A dental anthropologist has made a life studying mouths in Africa.
The Hazda foragers of Tanzania have no need for braces. Their mouths support an average of 20 back teeth in comparison to Westerners, who generally have a crowded total of 16.
The article, It’s not that your teeth are too big: your jaw is too small?, tells us that our soft food diet does not encourage our jaw bones to grow like our African counterparts.
Are extractions and braces the best way to solve our crooked choppers?
Will evolution change our descendants and put orthodontists out of business?
How interesting that we have the ability to study such things!
Not wanting to give anything away from season three of The Good Place, I’ll share just a snippet of thought….
Humans evolved from…
me versus us: I will sacrifice my freedom for the good of the group. Cooperative hunting, growing, and protection.
To…
us versus them: Our group against your group.
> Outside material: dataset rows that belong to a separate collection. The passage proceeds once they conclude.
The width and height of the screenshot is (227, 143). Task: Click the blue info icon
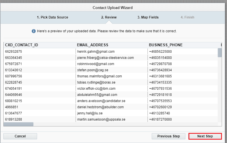click(34, 31)
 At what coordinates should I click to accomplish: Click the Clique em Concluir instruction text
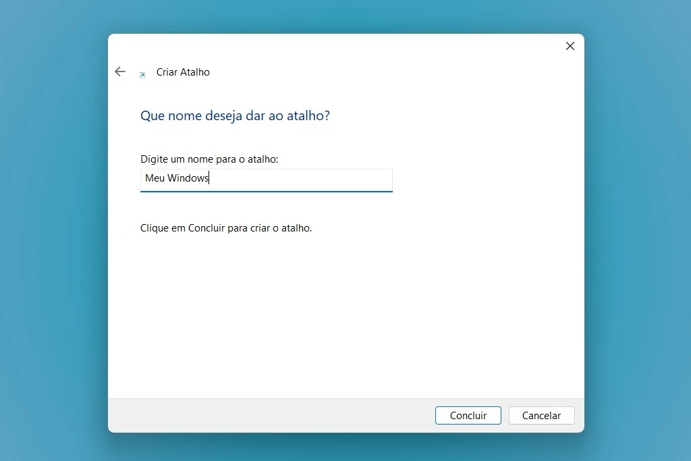click(x=226, y=227)
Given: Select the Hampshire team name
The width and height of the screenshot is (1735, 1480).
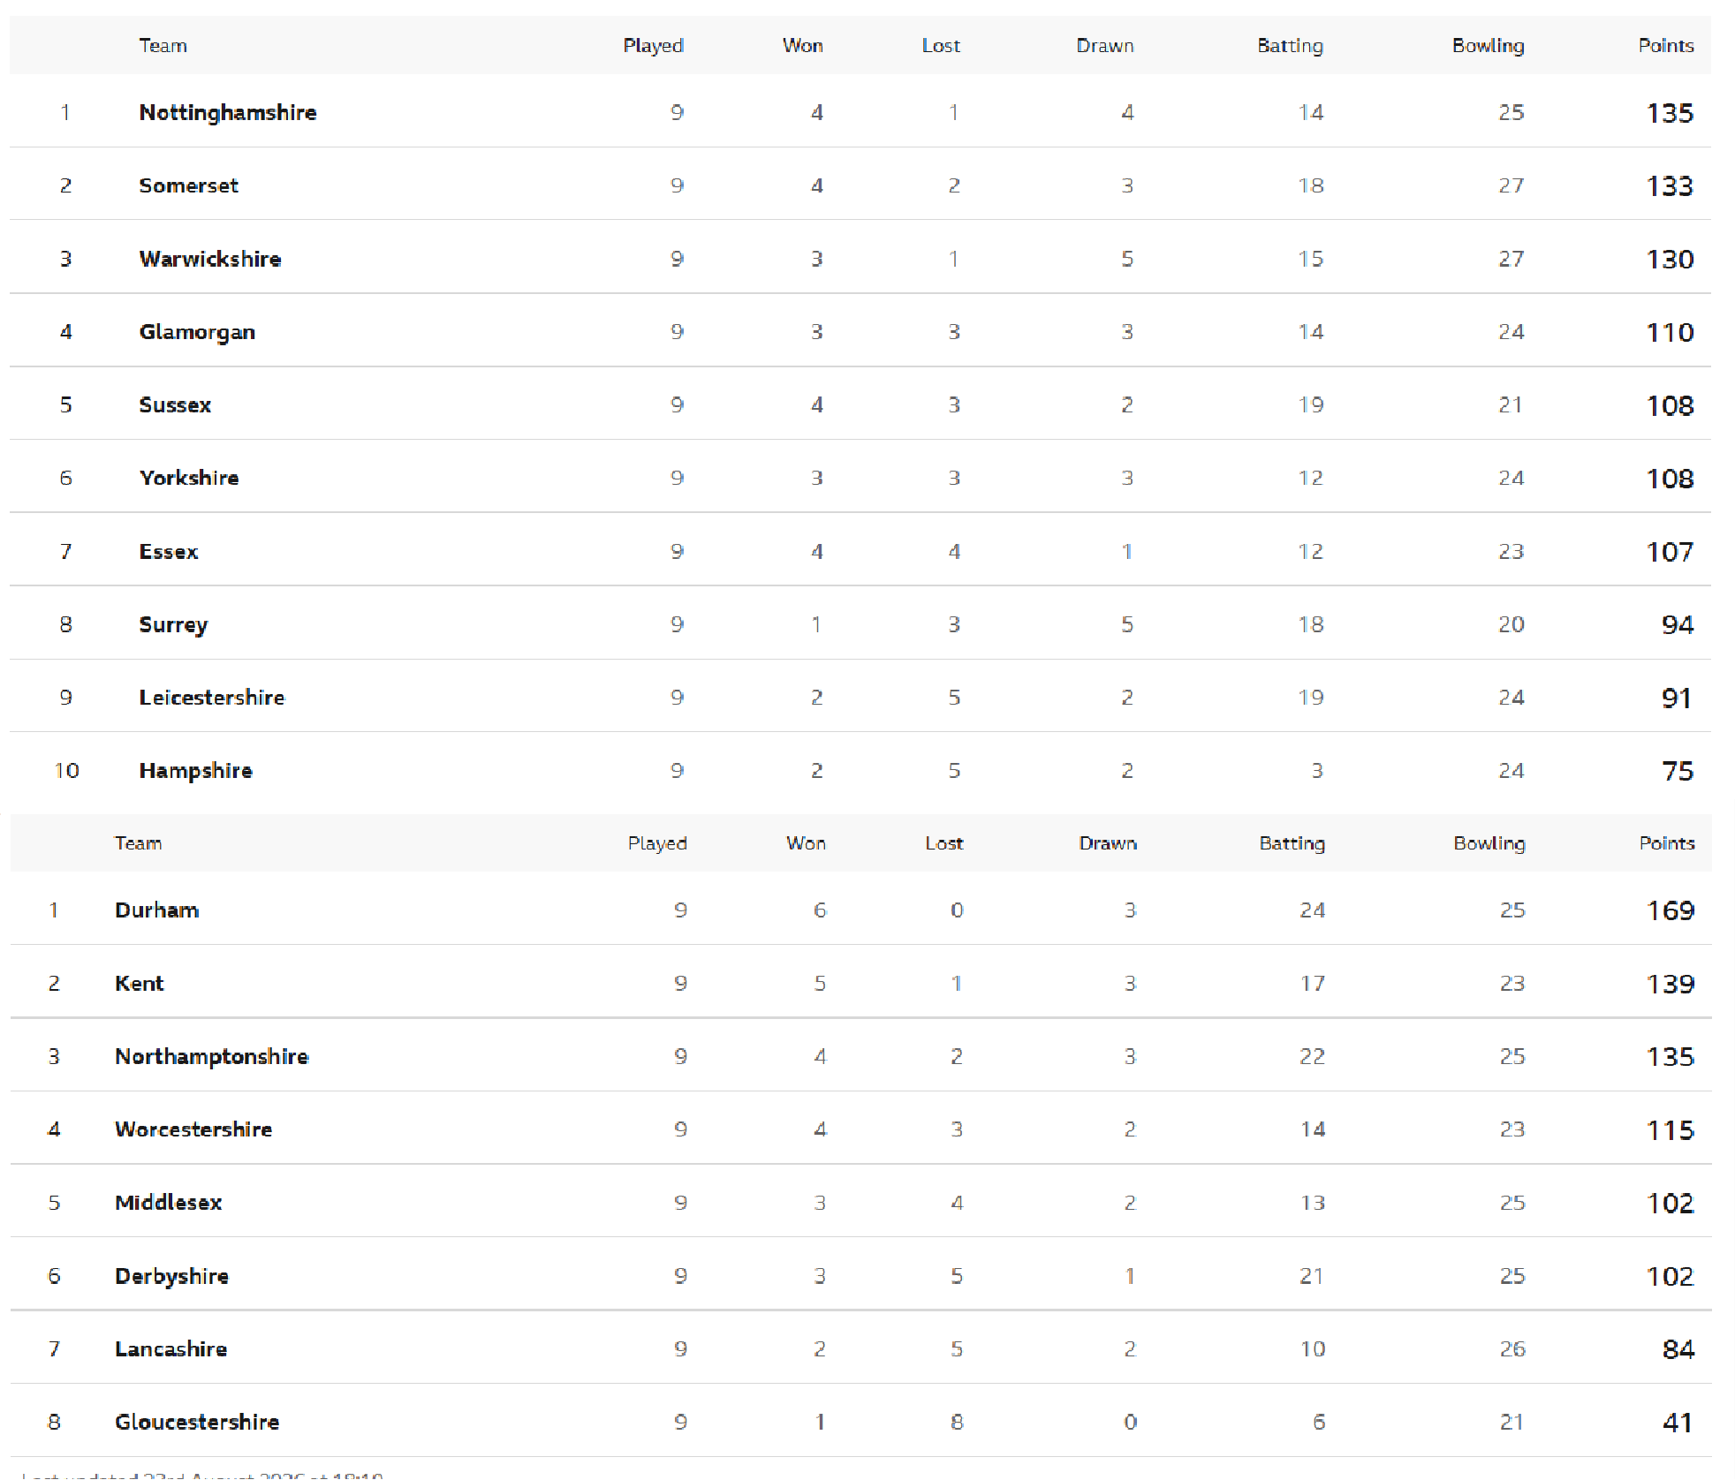Looking at the screenshot, I should coord(195,771).
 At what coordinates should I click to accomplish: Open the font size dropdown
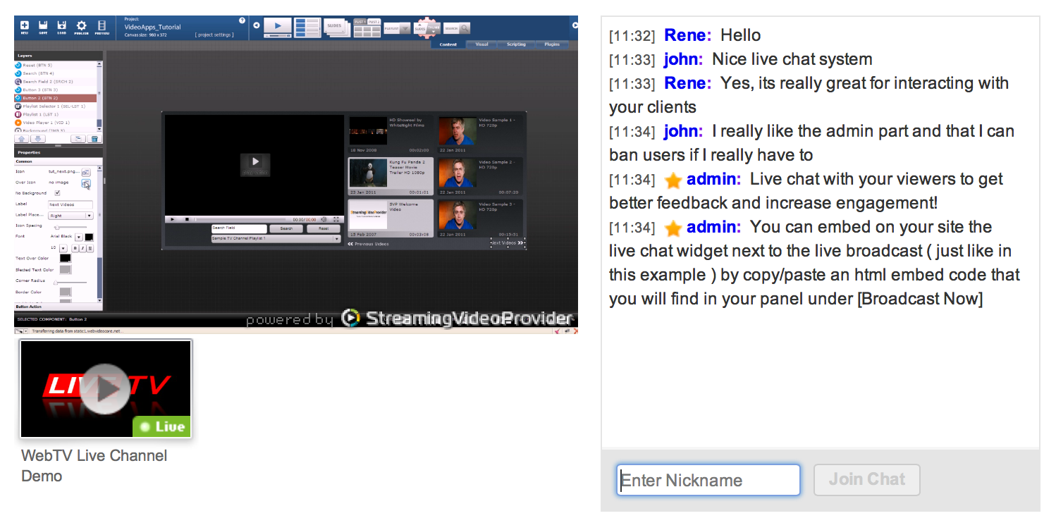[63, 247]
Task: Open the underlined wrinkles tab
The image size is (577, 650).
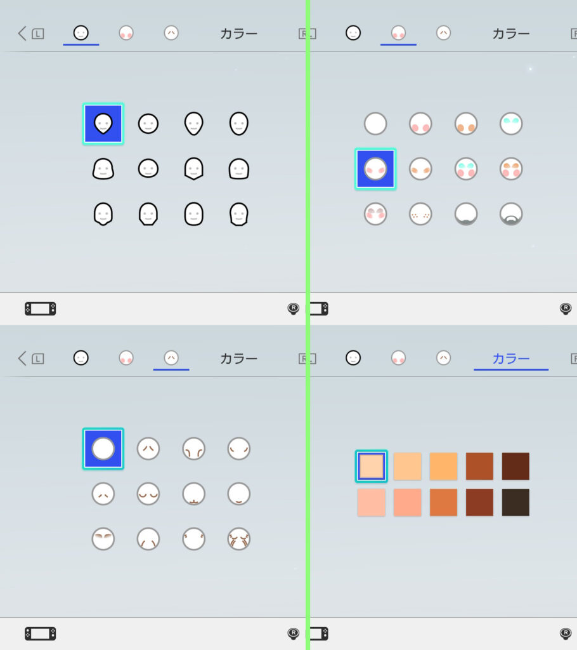Action: coord(171,358)
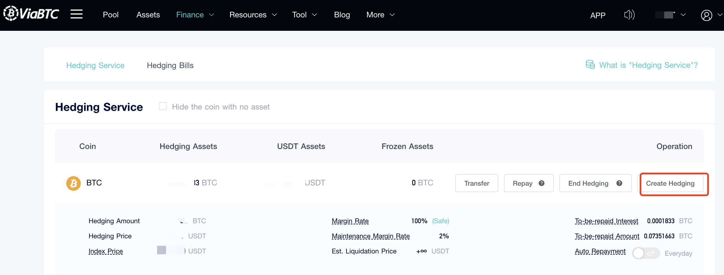
Task: Click the ViaBTC logo
Action: click(x=31, y=14)
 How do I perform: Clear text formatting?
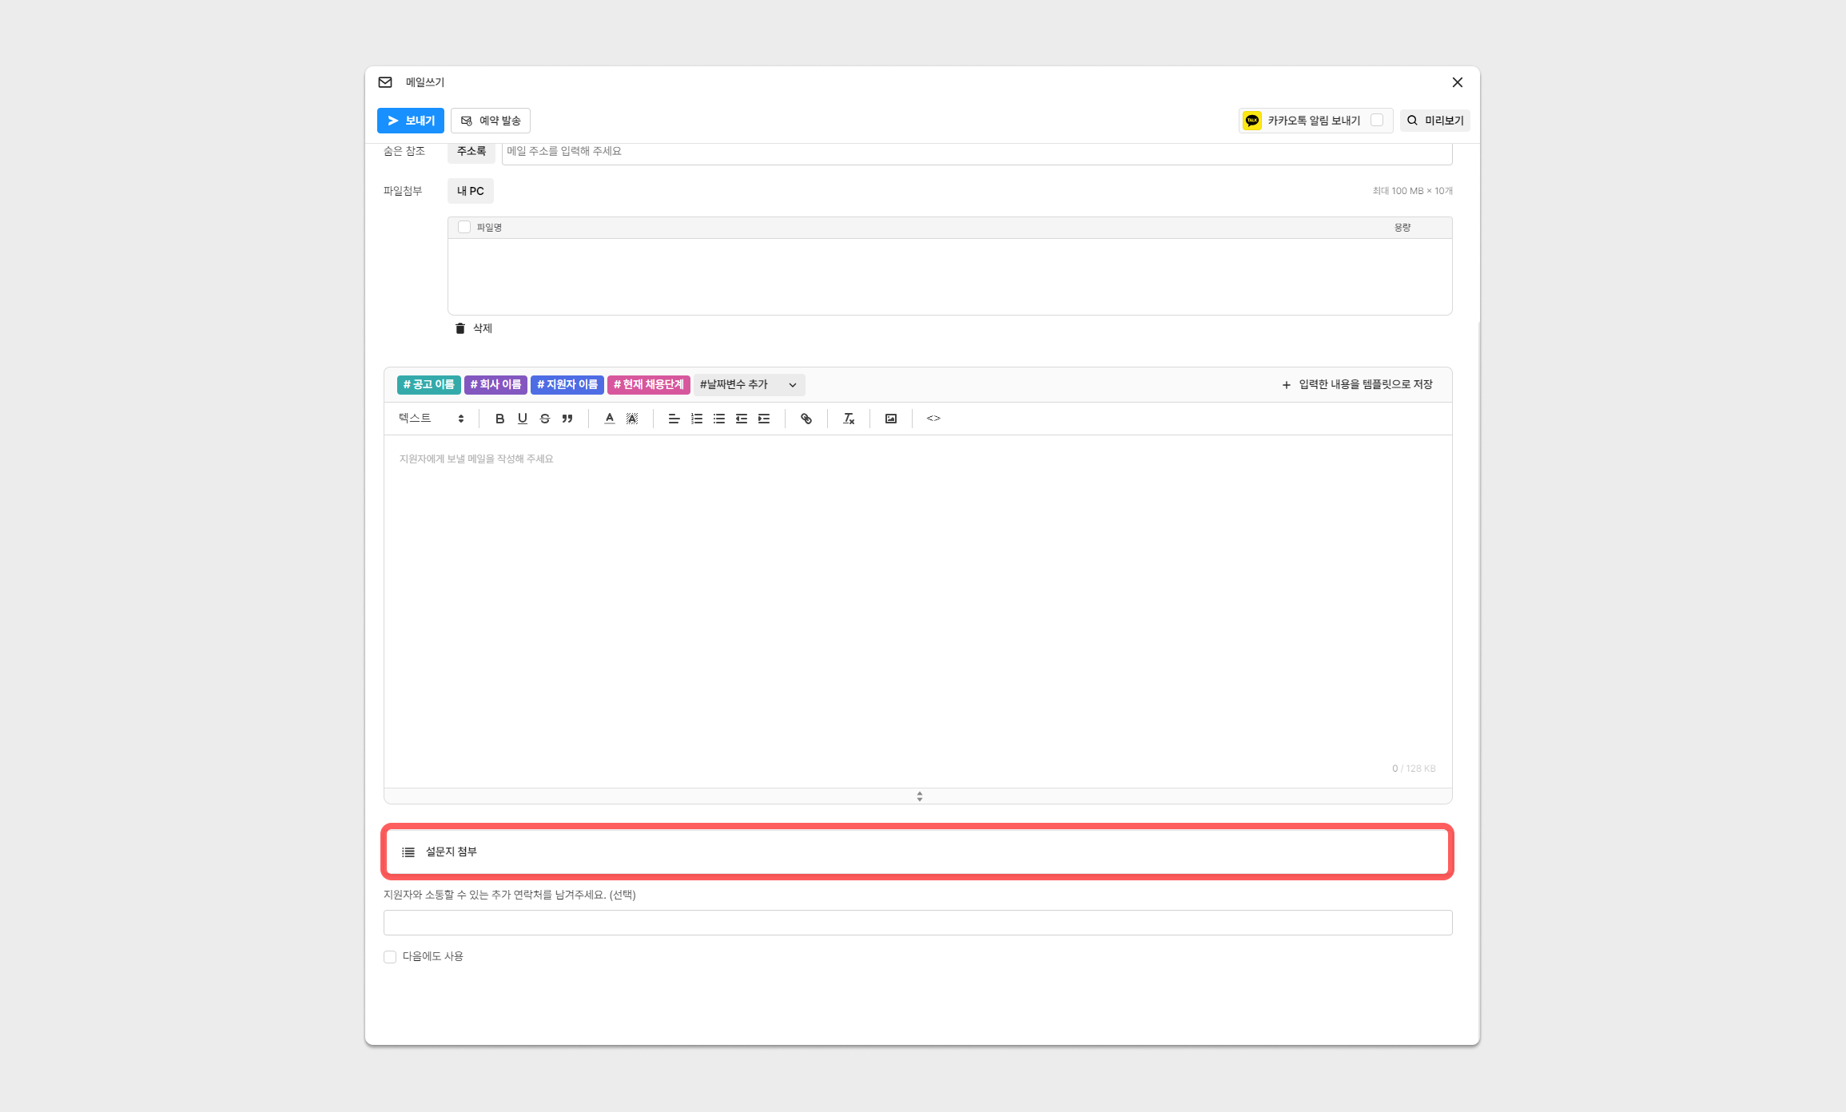tap(849, 419)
Aren’t you curious about what’s coming next?
Who is studying that?
And finally, I’m reading Business Secrets of the Trappist Monks by August Turak and this thought keeps playing in my mind…
This book—dare I say it—dogmatically insists that the purpose of every human life, whether we realize it or not, is to be transformed from a selfish into a selfless person.
A pretty tall order?
Perhaps, and I tell myself it’s what we’re evolving toward.